Conda

Why miniconda/miniforge and not anaconda?

While Anaconda includes the conda software and the conda-forge channel, which are open-source and freely licensed, the defaults channel is subject to paid licenses (see terms). To protect VT’s research community, ARC does not provide the Anaconda package. You may install Anaconda into your home but we recommend removing the defaults channel.

Use module spider miniconda or module spider miniforge to search our module system for the most recent Miniconda/Miniforge available. Read the instructions on how to build a virtual environment using miniforge.

Create a virtual environment specifically for the type of node where it will be used

Each cluster has at least two different node types. Each node type is equipped with a different cpu micro-architecture, slightly different operating system and/or kernel versions, slightly different system configuration and packages. All are tuned to be customized and efficient for the particular node features. These system differences can make virtual environments non-portable between node types.

As a result, you should create and build a virtual environment on a node of the type where you will use the environment.

Example:

If you want to use a conda environment on Tinkercliffs a100_normal_q nodes, then you need to build the environment from a shell on those nodes.

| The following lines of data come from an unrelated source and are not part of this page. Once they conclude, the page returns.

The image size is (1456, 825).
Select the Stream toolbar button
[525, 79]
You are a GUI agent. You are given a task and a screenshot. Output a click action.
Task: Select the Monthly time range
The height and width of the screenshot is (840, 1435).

The important commands for this are:

command	purpose
`interact`	get an interactive command line shell on a compute node
`module spider`	search for the latest anaconda module
`module load`	load a module
`conda create -p $HOME/envname`	create a new anaconda environment at the provided path
`source activate $HOME/envname`	activate the newly created environment
`conda install ...`	install packages into the environment

Note

$HOME “expands” in the shell to your home directory, eg. /home/jdoe2. And envname from above should be a short but meaninful name for the environment. Since they are particular to the node type, it is recommended to reference the node type in the name. For example tca100-science or tcnq for Tinkercliffs a100_normal_q nodes or Tinkercliffs normal_q nodes respectively.

Use conda env list to view conde environments and their absolute paths. Use conda list to view the packages and versions in the currently activated environment.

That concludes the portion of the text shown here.